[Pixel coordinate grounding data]
>>>>

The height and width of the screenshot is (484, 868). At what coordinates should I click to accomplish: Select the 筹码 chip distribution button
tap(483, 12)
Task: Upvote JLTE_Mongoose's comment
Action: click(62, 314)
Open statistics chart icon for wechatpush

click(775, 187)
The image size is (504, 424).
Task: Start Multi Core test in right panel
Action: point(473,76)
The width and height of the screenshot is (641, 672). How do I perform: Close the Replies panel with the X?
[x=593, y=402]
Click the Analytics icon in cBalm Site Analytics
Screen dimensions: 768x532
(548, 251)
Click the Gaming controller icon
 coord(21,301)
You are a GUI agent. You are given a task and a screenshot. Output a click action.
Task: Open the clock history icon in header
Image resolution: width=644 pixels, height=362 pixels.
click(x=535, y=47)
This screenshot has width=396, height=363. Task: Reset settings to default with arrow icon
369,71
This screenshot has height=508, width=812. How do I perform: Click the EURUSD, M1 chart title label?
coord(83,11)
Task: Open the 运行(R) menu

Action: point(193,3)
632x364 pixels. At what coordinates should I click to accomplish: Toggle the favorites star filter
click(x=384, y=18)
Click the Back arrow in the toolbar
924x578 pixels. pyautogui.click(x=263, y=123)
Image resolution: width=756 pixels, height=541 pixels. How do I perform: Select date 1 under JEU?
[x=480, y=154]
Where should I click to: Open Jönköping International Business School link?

<<<<

> _Work instructions_
Copy out exactly the lines that run from the one holding "Task: Open the 运行(R) menu" through the end of the data above.

> _Response to the task_
Task: Open the 运行(R) menu

Action: point(193,3)
632x364 pixels. At what coordinates should I click to accomplish: Toggle the favorites star filter
click(x=384, y=18)
Click the Back arrow in the toolbar
924x578 pixels. pyautogui.click(x=263, y=123)
Image resolution: width=756 pixels, height=541 pixels. How do I perform: Select date 1 under JEU?
[x=480, y=154]
Where should I click to: Open Jönköping International Business School link?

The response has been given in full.